Marine gewoonten en gebruiken
Ineens laten de aangetredenen hun stramme militaire
houding los, en stellen allen zich „voor den boeg" op in een verward
kluwen dicht opeengepakt op het halfdek, in een grooten boog van
stuur- naar bakboord, een ruimte vrij latend voor den commandant.
Uit het kluwen hebben zich de luitenant ter zee der Ie klasse
J. van Raemsbeck en de bootsman K. Maarten losgemaakt en treden
„voor het front" van de aldus verzamelde bemanning, nabij den commandant.
Nadat de schipper gerapporteerd heeft, dat „alle hens
voor den boeg" is, begroet de commandant, telkens afzonderlijk,
doch kort na elkaar : „Heeren officieren. . . onderofficieren. . . en
manschappen." Allen die tot een der groepen behooren, brengen
gelijktijdig den militairen groet. In een korte toespraak, marinemannen
zijn geen langsprekers, richt de commandant zich tot de bemanning,
spreekt over de verdiensten van den officier en de redenen
welke geleid hebben tot het aanvragen van een onderscheiding voor
den officier en wenscht hem van harte geluk met de onderscheiding.

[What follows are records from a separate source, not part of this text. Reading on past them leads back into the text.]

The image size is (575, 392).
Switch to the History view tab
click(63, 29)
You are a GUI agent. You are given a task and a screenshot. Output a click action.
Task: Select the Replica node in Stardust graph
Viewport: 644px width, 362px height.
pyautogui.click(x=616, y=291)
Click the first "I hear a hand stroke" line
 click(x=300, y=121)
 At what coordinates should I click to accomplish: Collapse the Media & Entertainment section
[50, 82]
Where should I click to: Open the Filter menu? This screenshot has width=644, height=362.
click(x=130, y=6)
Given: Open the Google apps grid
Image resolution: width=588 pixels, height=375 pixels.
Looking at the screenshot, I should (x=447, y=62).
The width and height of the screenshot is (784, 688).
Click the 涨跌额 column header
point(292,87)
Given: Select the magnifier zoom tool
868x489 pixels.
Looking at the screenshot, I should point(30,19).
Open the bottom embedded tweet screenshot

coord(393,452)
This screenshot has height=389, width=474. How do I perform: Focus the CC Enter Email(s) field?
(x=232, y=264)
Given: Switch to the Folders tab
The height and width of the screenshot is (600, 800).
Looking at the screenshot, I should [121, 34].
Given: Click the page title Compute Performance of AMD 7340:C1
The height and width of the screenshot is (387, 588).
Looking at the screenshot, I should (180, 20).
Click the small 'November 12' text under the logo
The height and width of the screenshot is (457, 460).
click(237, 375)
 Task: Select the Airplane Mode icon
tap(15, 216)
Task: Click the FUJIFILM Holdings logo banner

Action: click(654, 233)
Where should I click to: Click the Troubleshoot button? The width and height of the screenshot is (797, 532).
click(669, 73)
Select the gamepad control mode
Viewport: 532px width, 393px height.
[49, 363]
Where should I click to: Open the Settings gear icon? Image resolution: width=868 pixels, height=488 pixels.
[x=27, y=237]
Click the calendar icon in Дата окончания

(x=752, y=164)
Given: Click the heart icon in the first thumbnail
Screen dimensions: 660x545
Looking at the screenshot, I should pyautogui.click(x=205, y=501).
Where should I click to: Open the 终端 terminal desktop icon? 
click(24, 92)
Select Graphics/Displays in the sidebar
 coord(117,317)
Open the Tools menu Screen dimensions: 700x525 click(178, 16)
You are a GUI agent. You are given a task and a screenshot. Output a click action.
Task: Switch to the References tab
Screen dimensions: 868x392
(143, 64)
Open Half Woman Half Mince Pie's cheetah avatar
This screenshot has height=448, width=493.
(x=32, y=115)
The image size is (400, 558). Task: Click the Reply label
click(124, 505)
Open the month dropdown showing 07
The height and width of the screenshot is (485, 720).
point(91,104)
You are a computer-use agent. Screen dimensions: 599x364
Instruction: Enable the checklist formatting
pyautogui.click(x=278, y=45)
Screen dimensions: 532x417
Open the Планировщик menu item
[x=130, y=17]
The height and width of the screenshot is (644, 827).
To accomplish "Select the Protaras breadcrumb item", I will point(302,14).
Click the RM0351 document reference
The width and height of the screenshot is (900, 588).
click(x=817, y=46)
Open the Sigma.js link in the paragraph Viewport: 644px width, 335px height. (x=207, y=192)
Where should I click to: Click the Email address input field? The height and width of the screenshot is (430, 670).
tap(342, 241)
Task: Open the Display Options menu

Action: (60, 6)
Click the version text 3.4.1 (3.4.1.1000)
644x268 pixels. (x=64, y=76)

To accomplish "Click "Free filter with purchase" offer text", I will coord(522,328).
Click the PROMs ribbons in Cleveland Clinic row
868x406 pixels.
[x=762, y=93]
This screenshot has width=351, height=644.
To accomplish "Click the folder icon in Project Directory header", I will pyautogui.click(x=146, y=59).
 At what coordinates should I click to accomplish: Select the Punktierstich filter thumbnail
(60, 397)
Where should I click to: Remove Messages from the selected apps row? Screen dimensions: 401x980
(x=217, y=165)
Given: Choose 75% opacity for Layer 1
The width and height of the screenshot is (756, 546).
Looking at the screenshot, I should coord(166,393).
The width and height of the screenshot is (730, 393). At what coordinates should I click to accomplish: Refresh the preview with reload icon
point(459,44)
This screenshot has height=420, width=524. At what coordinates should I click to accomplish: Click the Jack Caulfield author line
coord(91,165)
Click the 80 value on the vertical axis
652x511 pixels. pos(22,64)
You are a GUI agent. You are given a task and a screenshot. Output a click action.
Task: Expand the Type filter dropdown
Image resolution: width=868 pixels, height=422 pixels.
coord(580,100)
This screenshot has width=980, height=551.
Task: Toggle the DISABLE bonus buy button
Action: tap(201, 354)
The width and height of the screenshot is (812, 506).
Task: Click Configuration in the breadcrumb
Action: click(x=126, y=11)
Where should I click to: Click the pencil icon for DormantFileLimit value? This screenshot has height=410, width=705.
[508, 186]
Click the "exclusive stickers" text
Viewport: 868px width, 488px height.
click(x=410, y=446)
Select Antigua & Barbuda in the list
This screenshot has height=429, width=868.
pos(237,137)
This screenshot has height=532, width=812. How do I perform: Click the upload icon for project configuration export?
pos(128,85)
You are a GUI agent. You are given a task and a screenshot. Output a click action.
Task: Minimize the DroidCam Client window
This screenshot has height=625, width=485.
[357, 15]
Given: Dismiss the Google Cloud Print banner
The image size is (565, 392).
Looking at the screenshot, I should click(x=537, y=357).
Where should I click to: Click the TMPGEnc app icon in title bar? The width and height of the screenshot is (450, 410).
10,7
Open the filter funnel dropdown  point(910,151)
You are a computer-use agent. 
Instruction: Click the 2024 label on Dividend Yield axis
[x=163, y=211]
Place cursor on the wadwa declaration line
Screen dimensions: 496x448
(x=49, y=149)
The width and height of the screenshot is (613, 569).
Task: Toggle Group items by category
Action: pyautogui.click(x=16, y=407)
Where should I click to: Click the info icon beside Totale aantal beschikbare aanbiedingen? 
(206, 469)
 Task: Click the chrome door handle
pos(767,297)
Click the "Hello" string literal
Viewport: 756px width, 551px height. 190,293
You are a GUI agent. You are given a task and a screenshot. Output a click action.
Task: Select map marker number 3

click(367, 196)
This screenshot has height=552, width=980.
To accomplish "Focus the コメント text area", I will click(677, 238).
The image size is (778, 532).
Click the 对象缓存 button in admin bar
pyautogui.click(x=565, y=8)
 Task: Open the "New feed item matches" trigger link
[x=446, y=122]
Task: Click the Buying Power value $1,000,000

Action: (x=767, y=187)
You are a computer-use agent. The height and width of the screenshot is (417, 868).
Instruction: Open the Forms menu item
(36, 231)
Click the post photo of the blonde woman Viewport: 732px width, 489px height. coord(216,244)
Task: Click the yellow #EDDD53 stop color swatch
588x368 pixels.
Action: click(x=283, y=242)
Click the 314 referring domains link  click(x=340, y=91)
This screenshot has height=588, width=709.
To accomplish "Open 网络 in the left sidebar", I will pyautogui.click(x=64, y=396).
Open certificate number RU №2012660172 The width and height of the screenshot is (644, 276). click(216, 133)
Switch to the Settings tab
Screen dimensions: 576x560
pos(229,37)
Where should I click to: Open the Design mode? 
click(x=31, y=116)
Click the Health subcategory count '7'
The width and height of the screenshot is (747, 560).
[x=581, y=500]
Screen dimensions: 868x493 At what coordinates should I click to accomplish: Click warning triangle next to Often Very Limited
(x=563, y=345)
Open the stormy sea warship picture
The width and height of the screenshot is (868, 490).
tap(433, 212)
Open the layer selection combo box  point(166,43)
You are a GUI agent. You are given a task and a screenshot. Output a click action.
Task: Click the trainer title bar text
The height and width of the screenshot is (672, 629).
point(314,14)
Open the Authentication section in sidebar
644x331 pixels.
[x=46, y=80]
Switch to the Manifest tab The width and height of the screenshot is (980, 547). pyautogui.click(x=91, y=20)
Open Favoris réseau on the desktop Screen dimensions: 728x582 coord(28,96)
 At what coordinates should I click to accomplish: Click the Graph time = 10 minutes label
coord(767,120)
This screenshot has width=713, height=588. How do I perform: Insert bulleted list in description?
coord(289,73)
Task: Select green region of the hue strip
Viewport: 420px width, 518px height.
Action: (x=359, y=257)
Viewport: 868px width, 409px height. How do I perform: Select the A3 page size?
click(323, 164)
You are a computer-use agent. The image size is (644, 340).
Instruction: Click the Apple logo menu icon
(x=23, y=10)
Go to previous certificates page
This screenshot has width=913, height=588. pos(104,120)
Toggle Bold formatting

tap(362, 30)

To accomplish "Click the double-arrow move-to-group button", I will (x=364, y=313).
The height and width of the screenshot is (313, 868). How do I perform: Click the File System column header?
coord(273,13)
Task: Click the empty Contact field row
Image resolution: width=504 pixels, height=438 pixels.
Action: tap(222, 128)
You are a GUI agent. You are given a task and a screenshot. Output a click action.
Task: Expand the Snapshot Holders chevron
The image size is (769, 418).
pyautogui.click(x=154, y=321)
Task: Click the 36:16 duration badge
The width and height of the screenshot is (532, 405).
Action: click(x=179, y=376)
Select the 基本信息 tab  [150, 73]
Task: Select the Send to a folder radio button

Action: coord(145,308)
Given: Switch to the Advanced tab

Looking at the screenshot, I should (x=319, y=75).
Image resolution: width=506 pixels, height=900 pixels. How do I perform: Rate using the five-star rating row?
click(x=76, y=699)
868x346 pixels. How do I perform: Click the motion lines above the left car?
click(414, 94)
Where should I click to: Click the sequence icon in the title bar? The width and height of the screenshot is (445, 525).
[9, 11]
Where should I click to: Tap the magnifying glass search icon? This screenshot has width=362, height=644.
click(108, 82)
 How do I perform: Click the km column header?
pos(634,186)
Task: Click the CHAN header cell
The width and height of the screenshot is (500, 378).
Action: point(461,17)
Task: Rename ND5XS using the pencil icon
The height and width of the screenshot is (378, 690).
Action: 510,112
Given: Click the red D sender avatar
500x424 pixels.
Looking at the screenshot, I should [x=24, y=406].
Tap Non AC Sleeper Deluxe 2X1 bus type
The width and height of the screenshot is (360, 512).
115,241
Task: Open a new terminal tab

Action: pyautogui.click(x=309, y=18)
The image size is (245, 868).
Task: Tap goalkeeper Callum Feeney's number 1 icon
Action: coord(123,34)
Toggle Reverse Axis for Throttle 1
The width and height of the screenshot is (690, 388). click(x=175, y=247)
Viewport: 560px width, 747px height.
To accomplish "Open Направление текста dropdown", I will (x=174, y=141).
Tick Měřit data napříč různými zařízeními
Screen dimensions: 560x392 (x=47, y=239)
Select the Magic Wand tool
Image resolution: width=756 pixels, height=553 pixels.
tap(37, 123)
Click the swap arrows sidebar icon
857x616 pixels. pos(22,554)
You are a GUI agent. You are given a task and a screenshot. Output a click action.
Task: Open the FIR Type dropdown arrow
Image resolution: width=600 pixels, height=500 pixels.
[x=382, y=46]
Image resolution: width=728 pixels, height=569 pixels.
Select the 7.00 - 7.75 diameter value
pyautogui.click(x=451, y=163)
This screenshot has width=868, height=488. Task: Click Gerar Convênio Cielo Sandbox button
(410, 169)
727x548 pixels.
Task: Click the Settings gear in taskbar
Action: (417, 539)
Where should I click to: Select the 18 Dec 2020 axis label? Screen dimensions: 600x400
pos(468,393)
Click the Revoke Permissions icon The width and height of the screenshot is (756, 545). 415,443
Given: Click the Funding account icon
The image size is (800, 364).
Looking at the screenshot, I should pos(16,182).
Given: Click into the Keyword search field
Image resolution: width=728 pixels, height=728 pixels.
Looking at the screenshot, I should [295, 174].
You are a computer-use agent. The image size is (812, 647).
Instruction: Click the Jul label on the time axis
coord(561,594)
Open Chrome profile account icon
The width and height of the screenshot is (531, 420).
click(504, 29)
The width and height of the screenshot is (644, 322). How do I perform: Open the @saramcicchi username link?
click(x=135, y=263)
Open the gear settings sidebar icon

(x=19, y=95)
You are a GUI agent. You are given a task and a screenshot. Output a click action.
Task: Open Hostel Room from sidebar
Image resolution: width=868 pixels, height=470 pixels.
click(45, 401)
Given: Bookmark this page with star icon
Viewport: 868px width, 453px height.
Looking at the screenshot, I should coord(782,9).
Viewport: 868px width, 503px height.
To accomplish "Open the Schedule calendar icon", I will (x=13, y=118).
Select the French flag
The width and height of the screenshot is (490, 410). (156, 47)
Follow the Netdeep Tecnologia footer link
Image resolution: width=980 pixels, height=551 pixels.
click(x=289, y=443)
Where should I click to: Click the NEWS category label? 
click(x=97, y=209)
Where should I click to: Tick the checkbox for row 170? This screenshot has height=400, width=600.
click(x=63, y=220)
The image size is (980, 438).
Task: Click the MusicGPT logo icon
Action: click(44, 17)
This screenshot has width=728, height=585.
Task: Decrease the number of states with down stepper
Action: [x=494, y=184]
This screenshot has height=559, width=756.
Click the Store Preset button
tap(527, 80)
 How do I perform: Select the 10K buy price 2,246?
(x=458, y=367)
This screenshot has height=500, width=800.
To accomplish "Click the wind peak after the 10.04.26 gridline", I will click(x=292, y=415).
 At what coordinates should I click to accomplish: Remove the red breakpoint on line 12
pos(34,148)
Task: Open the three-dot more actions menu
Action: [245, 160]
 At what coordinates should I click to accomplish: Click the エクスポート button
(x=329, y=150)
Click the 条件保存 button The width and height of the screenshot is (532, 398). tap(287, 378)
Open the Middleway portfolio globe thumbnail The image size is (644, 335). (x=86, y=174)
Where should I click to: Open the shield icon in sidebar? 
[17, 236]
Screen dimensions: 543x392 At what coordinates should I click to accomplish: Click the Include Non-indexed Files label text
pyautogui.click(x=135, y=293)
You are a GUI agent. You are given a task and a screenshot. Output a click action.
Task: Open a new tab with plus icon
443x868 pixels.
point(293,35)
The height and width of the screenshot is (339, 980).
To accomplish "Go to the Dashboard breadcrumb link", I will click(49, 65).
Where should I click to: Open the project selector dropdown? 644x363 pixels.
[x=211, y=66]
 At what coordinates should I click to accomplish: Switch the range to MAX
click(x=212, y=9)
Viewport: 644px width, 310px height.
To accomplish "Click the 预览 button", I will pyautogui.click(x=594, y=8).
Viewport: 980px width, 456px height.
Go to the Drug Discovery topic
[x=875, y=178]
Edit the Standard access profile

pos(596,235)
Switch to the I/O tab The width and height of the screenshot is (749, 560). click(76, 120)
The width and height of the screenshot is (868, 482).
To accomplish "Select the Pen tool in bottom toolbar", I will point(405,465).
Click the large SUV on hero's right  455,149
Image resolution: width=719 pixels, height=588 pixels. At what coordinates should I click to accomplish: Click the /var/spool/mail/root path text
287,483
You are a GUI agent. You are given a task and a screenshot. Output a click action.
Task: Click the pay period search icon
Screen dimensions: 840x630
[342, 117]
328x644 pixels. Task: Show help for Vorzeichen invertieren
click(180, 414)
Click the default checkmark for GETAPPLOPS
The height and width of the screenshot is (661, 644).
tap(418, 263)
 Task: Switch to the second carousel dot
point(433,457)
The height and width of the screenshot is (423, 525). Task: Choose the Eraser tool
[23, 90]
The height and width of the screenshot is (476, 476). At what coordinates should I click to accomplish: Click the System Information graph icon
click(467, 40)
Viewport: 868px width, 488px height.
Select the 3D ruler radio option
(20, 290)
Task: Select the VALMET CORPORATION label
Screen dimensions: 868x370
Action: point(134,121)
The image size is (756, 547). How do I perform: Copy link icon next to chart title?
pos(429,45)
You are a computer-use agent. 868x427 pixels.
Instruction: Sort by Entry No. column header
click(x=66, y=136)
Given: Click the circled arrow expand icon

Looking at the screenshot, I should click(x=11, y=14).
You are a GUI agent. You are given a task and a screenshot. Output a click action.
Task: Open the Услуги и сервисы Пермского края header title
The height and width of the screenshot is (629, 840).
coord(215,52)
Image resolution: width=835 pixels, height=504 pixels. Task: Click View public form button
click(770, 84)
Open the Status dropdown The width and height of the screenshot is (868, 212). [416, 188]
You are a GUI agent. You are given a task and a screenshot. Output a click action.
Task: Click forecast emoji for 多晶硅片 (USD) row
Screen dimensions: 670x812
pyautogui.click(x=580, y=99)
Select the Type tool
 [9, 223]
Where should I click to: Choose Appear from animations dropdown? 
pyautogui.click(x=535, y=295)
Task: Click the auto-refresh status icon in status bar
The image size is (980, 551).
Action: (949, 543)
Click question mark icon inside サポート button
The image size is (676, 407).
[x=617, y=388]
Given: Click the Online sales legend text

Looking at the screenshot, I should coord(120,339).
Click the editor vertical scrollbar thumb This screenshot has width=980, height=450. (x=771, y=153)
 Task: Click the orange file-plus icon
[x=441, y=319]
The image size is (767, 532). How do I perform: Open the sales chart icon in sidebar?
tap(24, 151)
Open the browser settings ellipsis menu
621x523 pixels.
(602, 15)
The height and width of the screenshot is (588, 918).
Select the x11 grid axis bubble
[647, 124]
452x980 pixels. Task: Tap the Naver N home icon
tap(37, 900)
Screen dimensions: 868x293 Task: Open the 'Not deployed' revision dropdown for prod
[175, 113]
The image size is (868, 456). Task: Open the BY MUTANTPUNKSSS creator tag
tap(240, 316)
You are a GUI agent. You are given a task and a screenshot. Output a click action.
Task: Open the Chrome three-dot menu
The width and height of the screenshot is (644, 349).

Op het commando : „open den ban" laten tamboer en pijper het
signaal op trom en fluit hooren. De geheele bemanning brengt den
militairen groet, terwiji de commandant het Kon. Besluit voorleest,
waaruit de toekenning van de onderscheiding van ridder der orde
van Oranje-Nassau blijkt. Dan speldt hij hem de versierselen op de
Borst, geeft den officier een stevige hand, treedt eenige stappen terug
en brengt den militairen groet. Daarna wordt met het voorgeschreven
signaal de ban wederom gesloten, waarbij de geheele bemanning
wederom den militairen groet brengt.
Ditzelfde ceremonieel van toespraak,
openen van den ban, voorlezing van het Kon. Besluit, opspelden
van de zilveren medaille, handdruk en sluiten van den ban, herhaalt
zich voor de toekenning van de eere-medaille der orde van
Oranje Nassau aan den bootsman. Met een groet trekt de commandant
zich terug, commando's worden gegeven, het hoorngeschal „af
trap" van den tamboer klinkt en de schipper laat na een voorafgaanden
haal op z'n bootsmansfluitje weten „dat 't Zondagsche dienst is",
hetgeen door een goedkeurend gemompel, met hier en daar een
rumoerige stoeipartij onder uitgelaten jonge matrozen, wordt begroet.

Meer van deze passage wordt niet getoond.